Starting at the top of the entries below, set down every line exactly, please, until you reach the line with "Screen dimensions: 772x402", which is included too.

============================================================

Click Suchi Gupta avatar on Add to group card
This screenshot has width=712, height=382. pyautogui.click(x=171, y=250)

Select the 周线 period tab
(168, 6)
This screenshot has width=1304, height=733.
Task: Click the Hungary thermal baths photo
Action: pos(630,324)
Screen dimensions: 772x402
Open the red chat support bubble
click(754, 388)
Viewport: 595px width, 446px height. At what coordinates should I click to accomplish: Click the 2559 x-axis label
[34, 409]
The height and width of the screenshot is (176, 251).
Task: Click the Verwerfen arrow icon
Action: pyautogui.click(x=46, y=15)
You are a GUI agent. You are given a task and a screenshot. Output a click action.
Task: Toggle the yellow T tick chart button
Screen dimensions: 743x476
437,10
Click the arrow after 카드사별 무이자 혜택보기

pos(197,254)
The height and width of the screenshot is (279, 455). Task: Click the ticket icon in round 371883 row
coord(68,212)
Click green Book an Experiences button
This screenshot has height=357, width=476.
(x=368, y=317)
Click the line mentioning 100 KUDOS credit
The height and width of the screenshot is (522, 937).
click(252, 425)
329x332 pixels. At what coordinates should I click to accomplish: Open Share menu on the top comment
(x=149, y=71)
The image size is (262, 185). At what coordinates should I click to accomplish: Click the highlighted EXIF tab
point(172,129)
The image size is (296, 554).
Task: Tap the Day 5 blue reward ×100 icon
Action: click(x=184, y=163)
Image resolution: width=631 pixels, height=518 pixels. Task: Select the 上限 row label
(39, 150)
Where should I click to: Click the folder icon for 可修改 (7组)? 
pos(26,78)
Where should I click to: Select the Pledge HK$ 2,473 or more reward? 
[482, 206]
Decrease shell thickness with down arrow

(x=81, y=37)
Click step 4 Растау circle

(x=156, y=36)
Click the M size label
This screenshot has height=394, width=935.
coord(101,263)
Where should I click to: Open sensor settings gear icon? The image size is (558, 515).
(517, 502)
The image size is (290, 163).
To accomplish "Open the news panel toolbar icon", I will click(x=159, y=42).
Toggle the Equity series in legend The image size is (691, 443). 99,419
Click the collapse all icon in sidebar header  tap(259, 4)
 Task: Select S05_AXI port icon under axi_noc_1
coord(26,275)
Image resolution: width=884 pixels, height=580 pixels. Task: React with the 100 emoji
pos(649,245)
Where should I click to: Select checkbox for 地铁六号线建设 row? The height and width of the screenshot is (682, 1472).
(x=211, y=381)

============================================================

• RESULT OF THIS EXERCISE:
Click Suchi Gupta avatar on Add to group card
This screenshot has width=712, height=382. pyautogui.click(x=171, y=250)

Select the 周线 period tab
(168, 6)
This screenshot has width=1304, height=733.
Task: Click the Hungary thermal baths photo
Action: pos(630,324)
Screen dimensions: 772x402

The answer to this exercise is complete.